You are exactly right by saying that content-based image search engines would be accessed from mobile devices. That trend will continue with the growth of mobile.
However, consider that you need to transmit the image from your mobile device to your server. A typical image is around 1-2mb, depending on your device. And while our mobile networks are getting faster, that’s still a fair amount of data to transmit. Once the server finally has the image, extracting the features would be extremely fast, but a potential issue is getting the image there in the first place. If you are able to resize the image to make it smaller prior to transmission, then this approach is a lot more feasible.
Hi Adrian,
What you’ve described in the last comment reminds of me of Oxford visual search engine.
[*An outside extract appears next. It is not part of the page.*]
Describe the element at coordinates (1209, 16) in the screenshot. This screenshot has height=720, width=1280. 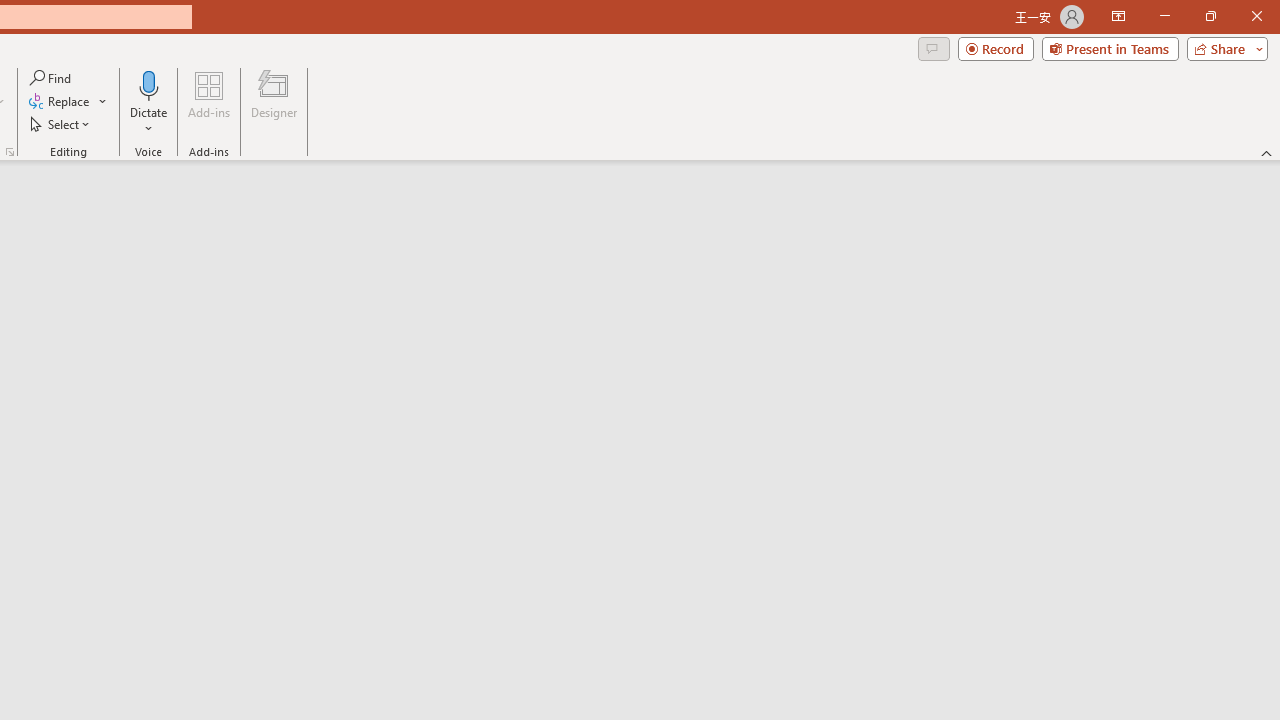
I see `'Restore Down'` at that location.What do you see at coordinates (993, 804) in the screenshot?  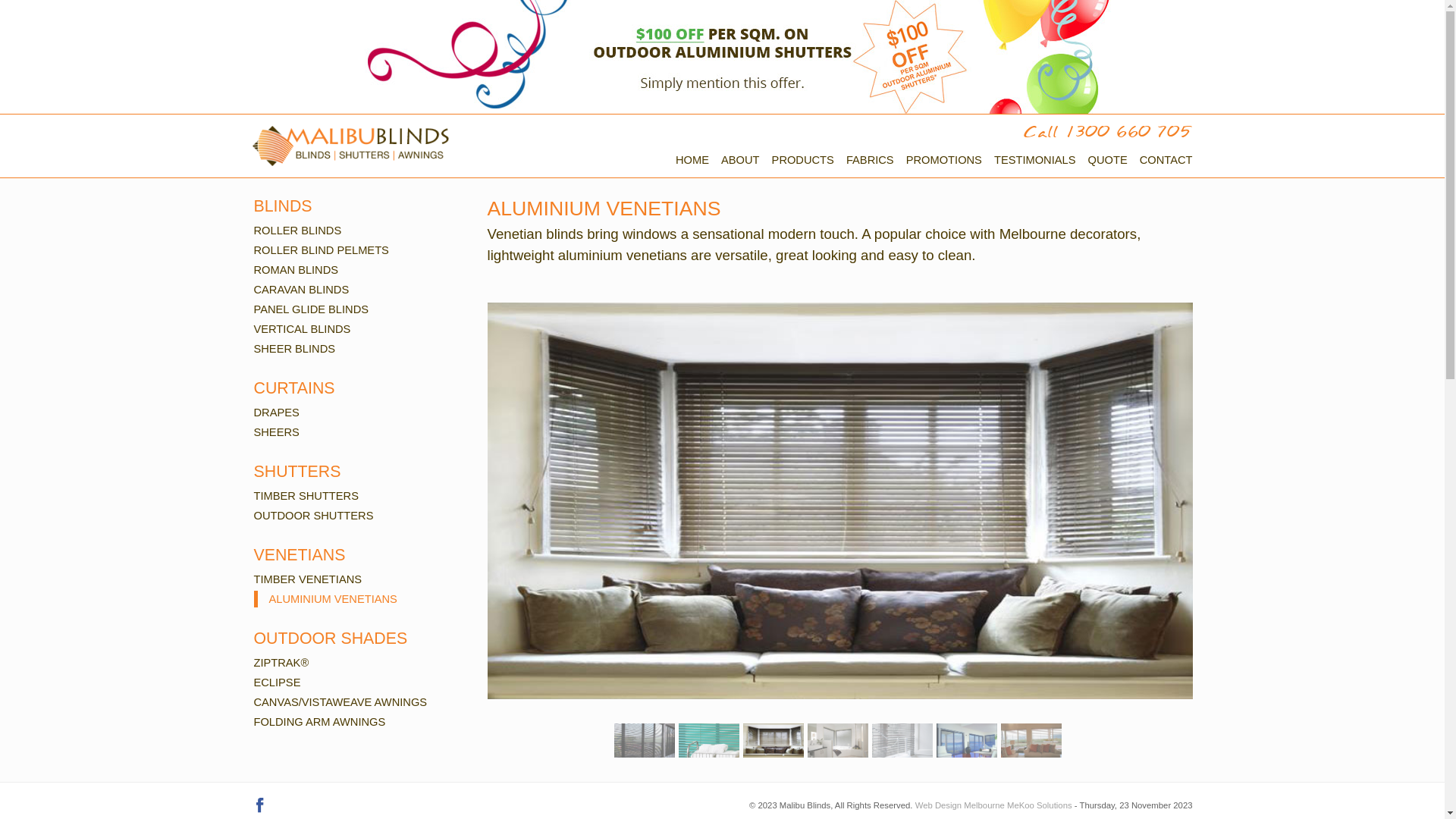 I see `'Web Design Melbourne MeKoo Solutions'` at bounding box center [993, 804].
http://www.robots.ox.ac.uk/~vgg/data/oxbuildings/
When using HOG for comparing full images, in my research I found it useful to not pre-compute the HOG descriptor for a single image frame, but instead perform a sliding window search around the target image. This, of course, makes things slower. But you can then match images which are not aligned, and get the optimal alignment in the process. This is what we did for our cross-domain visual search engine:
http://graphics.cs.cmu.edu/projects/crossDomainMatching/
Keep the blog posts coming.
Hi Tomasz,
Thanks for the reply!
Yep, I was describing something along the lines of the work by Philbin et al., although I believed they used a Harris keypoint detector. It certainly isn’t the only way to construct BoVW model, but I normally find it to be a decent start.
As for the cross-domain matching, was there a tolerance for rotation? You mentioned finding the “optimal alignment”, but does that include an object that had been rotated substantially?
Has anyone managed to download the code and image search engine book? All I get at the link I was sent is:
This XML file does not appear to have any style information associated with it. The document tree is shown below.
AccessDeniedAccess DeniedF8B4F3FA2224D29COalz+h4XFN24w7KPndNY1ZetgERemCAZRmO35BuH2tcMybCrx6lLe08jcdszLbFRHi David, please check the email I just sent you. I was having some problems with getting my email system setup to automatically send out the code and PDF. It looks like everything is resolved now, but if it’s not, please let me know and I’ll be glad to continue to look into it.
Hi Adrian,
I was wondering if I can use these steps of Image Search Engine in video streams?…applying it for each frame.
Thanks
Hi Paula, you certainly could — but the problem is determining exactly which frame of the video you want to apply the search to. Most videos run at 32+ frames per second, so you would be running about 32 searches every single frame. That’s probably a bit computationally wasteful.
I want to make my custom caffe model what to do .I want a car to detect path through picamera.The corners of path is highlighted with a fixed colour.And through neural networks +training on certain dataset it takes decision to car motors.Pls help
can you please explain more about Texture descriptors?
Sure, I have over 30+ lessons on feature extraction and various texture descriptors inside the PyImageSearch Gurus course.
Hello Adriano,
could you give any hints about the use of convolutional neural networks (CNNs) to do feature extraction instead of using traditional methods? Do you have any experience or can you give any tips on this? using CNNs is it possible to achieve similar and even better performance and accuracy than traditional methods?
I cover how to use CNNs as feature extractors, including how to compare CNNs to “traditional” feature extraction + classification pipelines in both Deep Learning for Computer Vision with Python and the PyImageSearch Gurus course. I would suggest starting there.